Akciğer enfeksiyonu yani bilimsel adıyla “pnömoni” (zatürre), hastalığın ölümle
sonuçlanmasına sebep olabilir. Bunun dışında astım hastalığı, H1N1 virüsü ile birleştiği zaman ileri
düzey solunum yetmezliğine yol açarak yine hastalığın ölümle sonuçlanmasına
sebep olabilmektedir.
Domuz gribini ortaya çıkaran
nedenler, mevsimsel griple neredeyse aynıdır. Ancak bu gribe domuz gribi denmesi, hastalarda ve
sağlıklı insanlarda gerginlik yaratır. Domuz
gribine neden olan H1N1 virüsü
de grip virüsünün evrim geçirmiş bir başka hâlidir aslında. Hastalığa bu adın
verilmesinin nedeni, domuzlarda görülen grip virüsüne benzemesidir. İnsanlarda
görülen domuz gribi virüsü
kuşlarda, domuzlarda ve insanlarda görülenin bir karışımıdır. Hastalığa neden
olan H1N1 virüsü, geçirdiği evrim sonucu domuzdan insana bulaşmaya başlamıştır.
Bu nedenle hastalık, bir domuzdan insana solunum yoluyla gayet rahat bulaşır.
Avrupa’da
ve diğer birçok kıtada domuz çiftliklerinin çokluğu, bu hastalıkların insanlar
arasında yaygınlaşmasında oldukça büyük bir etkendir. Geçmişte Müslüman olmayan
ülkelerde domuz eti tüketildiğinden dolayı domuzdan insana bulaşan domuz gribi virüsü, günümüzde aksırma
veya öksürme yoluyla insandan insana oldukça kolay yayılmaktadır. Öksürme veya
aksırma sırasında havaya saçılan virüs içeren damlacıklar, ortamda bulunan
sağlıklı bir başka bireyin bu damlacıkları solumasıyla diğer vücûda bulaşır.
Yine hasta olan kişinin kullandığı bireysel eşyalardan da domuz gribi virüsü sağlıklı bireye
kolayca geçebilir. Yalnızca özel eşyaların kullanılması değil, hasta kişi ile
sağlıklı bireyin tokalaşması sırasında da hastalık bulaşması olası bir
durumdur.
Kuş gribi (H5N1 virüsü)
Halk
arasında “tavuk vebası” veya “kuş gribi” olarak da bilinen İnfluenza A (H5N1)
virüsü, kanatlı hayvanlarda solunum ve sinir sistemine ait belirtilerle
birlikte ölüme neden olan bulaşıcı bir hastalıktır. İnsandan ziyâde tavuk,
hindi ve sülün gibi kanatlılarda görülme oranı daha yüksektir. Her ne kadar
insanlarda seyrek bir şekilde görülse de Dünya Sağlık Örgütü (DSÖ) verilerine
göre kuş gribi nedeniyle toplamda 245 kişi hayatını kaybetmiştir.
Kuş
gribi, yüz yıldan daha uzun zaman önce ilk olarak İtalya’da ortaya çıkmış ve
daha sonra dünyanın farklı yerlerine yayılmıştır. İlk tespit edildiği yıllarda
çok fazla ölümcül olmayan kuş gribi
virüsü, yıllar içinde değişime uğrayarak ölümcül duruma gelmiştir. Günümüzde
salgına yol açan virüs, kuşlar arasında yüzde yüz öldürücü özelliğe sahiptir.

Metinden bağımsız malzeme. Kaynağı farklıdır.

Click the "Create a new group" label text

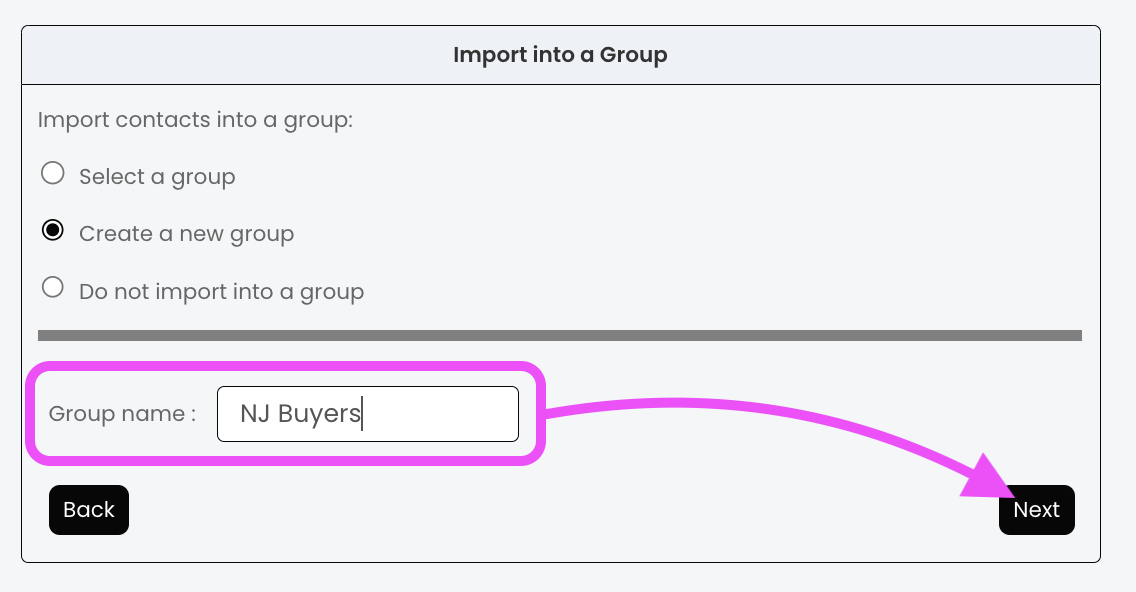pyautogui.click(x=186, y=234)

Önceleri kuş gribi virüsünün kuşlar ve domuzlar dışındaki türlerde hastalık
yapmadığı sanılmaktaydı. Fakat 1997 yılında, Hong Kong’daki kümes hayvanlarında
görülen H5N1 virüsünün neden olduğu
salgının insanlara da bulaştığı görülmüş ve bu dönemden sonra kuş gribi ile
ilgili araştırmalar hız kazanmıştır.
Kuş gribi genellikle insanlara zor bulaşan bir
hastalıktır. Bu hastalık bir kuş hastalığı olduğu için, enfekte olmuş kuşlardan
diğer kuşlara dışkı ya da ölü kuşların leşlerini yemek yolu ile bulaşır. Araştırmalara
göre bugüne kadar hastalanan tüm insanlar, Asya veya Afrika’da çoğu evde
bilindiği üzere, enfekte olmuş hasta tavuklar ile yakın temasta bulunmuşlardır.
Bu minvâlde tavuk besleyenler, veterinerler ve ölü veya diri kanatlı kuşlar ile yakın temasta bulunanlar, bu
virüs özelinde tehlike altındadırlar. Bu nedenle virüs şüphesi taşıyan
hastalıklı hayvanlar ile yakın temastan kaçınmak gereklidir.
Dünya
Sağlık Örgütü’nün bildirisine göre H5N1 virüsü, dışkıda düşük ısıda yaklaşık
1-3 ay, vücût ısısında ise sadece birkaç gün yaşar. Hastalığa tutulmuş kuş
tüyleri, hastalığı yayma riskine sahiptir. Bu nedenle kuş gribi saptanmış bölgelerden kuş tüyleri toplanmalıdır. Kuş
gribinin
belirtileri şu şekildedir: Yüksek ateş, ishal, kusma, baş ağrısı, eklem
ve kas ağrıları, akciğerlerde ağrı, boğaz ağrısı, vücûtta morarma, öksürük.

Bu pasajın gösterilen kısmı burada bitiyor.